Sur la montagne…    24 juin 2011
En sortant de la chapelle, nous passons tout près du lieu de repos des seigneurs de Cuiseaux mais aussi de celui du premier maire républicain, Etienne-Jean Nayme, décédé en 1816 dont la tombe prend la forme d’un sarcophage. Un peu plus loin mais toujours au cœur du cimetière se dresse une croix en fer forgé dont le fût et le piédestal seraient contemporains de la chapelle Saint Jacques.
Face à nous, la ville de Cuiseaux et ses remparts. Derrière, la montagne, autrefois couverte de vigne, aujourd’hui boisée mais d’où émerge un petit point blanc… Il s’agit de la Madone de Cuiseaux. Perchée sur le mont Bouchet, elle a été édifiée par les habitants de la cité pour la protection qui leur a été accordé lors de la guerre de 1870. En effet, en 1871, les Prussiens se sont retournés à moins d’une lieue de la ville, l’épargnant ainsi d’un nouveau massacre.
Depuis son érection en 1876, la dame a été restaurée en 1965 mais aussi déplacée car située au-dessus des carrières de pierre Larue que les explosions successives rapprochaient de plus en plus dangereusement du bord de la falaise.
L’activité d’extraction ayant aujourd’hui cessé, le promeneur peut sans crainte (mais avec de bonnes chaussures de rando...) accéder aux pieds de la Madone en empruntant un chemin pédestre démarrant face à l’Impasse du Donchoir. Après quelques minutes d’ascension, la sainte se présente face à nous, dans un enclos en fer forgé et sur son piédestal portant les inscriptions « A Notre-Dame de Cuiseaux, Voeu de la paroisse reconnaissante d’avoir été préservée de l’invasion en 1871 ». De là-haut, la vue est imprenable sur Cuiseaux, qu’il soit médiéval ou contemporain.
Autre édifice s’élevant de la montagne cuiselienne, « la tour ». Visible depuis la plaine de Bresse, cette tour est en fait un relais hertzien situé à trois cent cinquante mètres au-dessus de la ville.

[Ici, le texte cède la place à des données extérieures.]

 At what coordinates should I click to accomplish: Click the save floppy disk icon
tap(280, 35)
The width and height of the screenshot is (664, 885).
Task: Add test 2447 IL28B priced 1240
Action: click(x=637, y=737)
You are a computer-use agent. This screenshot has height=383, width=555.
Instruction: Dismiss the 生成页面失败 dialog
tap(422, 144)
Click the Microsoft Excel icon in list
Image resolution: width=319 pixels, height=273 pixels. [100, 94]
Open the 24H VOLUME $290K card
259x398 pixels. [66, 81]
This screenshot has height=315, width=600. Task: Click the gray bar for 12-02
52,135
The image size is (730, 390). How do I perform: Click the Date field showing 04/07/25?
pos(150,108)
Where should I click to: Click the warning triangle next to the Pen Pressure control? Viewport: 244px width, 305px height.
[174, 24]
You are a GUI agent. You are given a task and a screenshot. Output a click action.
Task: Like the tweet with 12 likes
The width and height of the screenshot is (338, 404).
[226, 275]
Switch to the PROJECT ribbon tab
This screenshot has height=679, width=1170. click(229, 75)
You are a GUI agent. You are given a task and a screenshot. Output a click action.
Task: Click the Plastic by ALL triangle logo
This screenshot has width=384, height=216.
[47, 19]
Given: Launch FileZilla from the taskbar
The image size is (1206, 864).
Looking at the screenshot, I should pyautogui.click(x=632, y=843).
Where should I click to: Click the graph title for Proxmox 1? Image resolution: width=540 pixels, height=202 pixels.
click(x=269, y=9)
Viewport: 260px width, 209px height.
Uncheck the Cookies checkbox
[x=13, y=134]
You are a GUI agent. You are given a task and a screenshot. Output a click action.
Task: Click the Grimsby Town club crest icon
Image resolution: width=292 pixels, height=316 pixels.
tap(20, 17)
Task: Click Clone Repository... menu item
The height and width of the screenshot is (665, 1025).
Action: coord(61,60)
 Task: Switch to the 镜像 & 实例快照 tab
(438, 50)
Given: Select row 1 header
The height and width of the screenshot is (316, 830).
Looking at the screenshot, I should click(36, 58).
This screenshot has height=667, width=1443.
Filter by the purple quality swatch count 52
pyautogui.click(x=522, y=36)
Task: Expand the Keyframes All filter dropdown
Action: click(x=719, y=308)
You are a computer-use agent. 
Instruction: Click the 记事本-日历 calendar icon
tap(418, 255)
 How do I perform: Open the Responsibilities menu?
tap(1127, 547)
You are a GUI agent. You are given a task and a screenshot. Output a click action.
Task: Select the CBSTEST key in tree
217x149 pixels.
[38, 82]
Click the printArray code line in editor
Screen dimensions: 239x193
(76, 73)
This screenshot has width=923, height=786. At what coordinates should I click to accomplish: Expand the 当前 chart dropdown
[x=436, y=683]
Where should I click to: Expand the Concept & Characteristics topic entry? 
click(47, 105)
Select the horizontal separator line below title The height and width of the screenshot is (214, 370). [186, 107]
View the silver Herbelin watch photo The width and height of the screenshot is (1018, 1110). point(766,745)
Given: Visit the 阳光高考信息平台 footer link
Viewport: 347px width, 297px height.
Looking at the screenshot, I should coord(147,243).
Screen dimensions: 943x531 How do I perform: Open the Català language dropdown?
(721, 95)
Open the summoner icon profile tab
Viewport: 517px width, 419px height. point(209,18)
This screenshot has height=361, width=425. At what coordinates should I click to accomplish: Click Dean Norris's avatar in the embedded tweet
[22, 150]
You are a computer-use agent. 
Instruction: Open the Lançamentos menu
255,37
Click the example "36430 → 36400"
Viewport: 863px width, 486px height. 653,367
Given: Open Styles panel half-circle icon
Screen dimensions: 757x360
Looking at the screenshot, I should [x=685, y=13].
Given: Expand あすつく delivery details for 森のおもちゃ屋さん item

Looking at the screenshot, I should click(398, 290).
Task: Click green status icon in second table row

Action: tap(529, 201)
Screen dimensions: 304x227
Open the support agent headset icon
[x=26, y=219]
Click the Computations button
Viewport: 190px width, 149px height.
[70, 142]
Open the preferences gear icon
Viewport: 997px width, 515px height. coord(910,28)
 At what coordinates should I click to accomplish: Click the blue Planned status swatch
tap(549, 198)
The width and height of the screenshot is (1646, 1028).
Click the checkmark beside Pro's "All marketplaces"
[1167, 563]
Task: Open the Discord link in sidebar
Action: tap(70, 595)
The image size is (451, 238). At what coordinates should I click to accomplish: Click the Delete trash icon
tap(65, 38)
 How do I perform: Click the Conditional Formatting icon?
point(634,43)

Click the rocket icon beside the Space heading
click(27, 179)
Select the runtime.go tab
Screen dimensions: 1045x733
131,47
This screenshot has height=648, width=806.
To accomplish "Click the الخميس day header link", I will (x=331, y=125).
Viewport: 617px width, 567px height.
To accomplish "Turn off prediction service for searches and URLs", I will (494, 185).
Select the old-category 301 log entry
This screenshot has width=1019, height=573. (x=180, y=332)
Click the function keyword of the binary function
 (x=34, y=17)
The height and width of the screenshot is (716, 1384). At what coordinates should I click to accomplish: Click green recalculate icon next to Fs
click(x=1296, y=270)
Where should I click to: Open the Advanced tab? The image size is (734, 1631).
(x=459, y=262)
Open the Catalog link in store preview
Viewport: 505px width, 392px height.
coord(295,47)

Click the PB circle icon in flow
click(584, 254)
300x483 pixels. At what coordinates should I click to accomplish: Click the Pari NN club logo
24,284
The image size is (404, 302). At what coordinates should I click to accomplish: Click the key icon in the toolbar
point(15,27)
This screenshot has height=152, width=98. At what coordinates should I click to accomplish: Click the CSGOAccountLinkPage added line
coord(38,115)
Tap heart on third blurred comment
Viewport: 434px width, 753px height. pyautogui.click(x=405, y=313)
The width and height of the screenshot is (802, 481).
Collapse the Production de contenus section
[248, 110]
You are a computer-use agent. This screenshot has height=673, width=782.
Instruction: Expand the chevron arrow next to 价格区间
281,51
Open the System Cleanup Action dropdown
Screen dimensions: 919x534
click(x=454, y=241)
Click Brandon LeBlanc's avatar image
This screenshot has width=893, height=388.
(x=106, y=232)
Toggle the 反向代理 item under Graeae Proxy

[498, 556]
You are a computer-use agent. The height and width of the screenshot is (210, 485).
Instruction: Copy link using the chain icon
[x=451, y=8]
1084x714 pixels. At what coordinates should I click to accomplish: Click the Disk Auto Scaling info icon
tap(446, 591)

La aussi, la vue est à couper le souffle lorsque le beau temps permet de dégager l’horizon jusqu’au Mâconnais. Une table d’orientation a d’ailleurs été implantée en cet endroit par lequel on accède en passant par le village jurassien de Chevreaux.
Puisque nous y sommes, impossible de ne pas dire un mot de ce lieu aujourd’hui reconnu avec mérite grâce à l’association « Les Amis de Chevreaux Chatel » qui œuvre depuis 1990 par le biais de chantiers internationaux de jeunes bénévoles à la rénovation de l’ancien château médiéval du site datant de la première moitié du 12ème siècle. Stages et manifestations estivales viennent également animer ce lieu magnifique qui vaut franchement le détour.  

La Madone accueille le promeneur et protège la ville
au sommet du Mont Bouchet
.

         « La tour » est un endroit de balade réputé pour les randonneurs.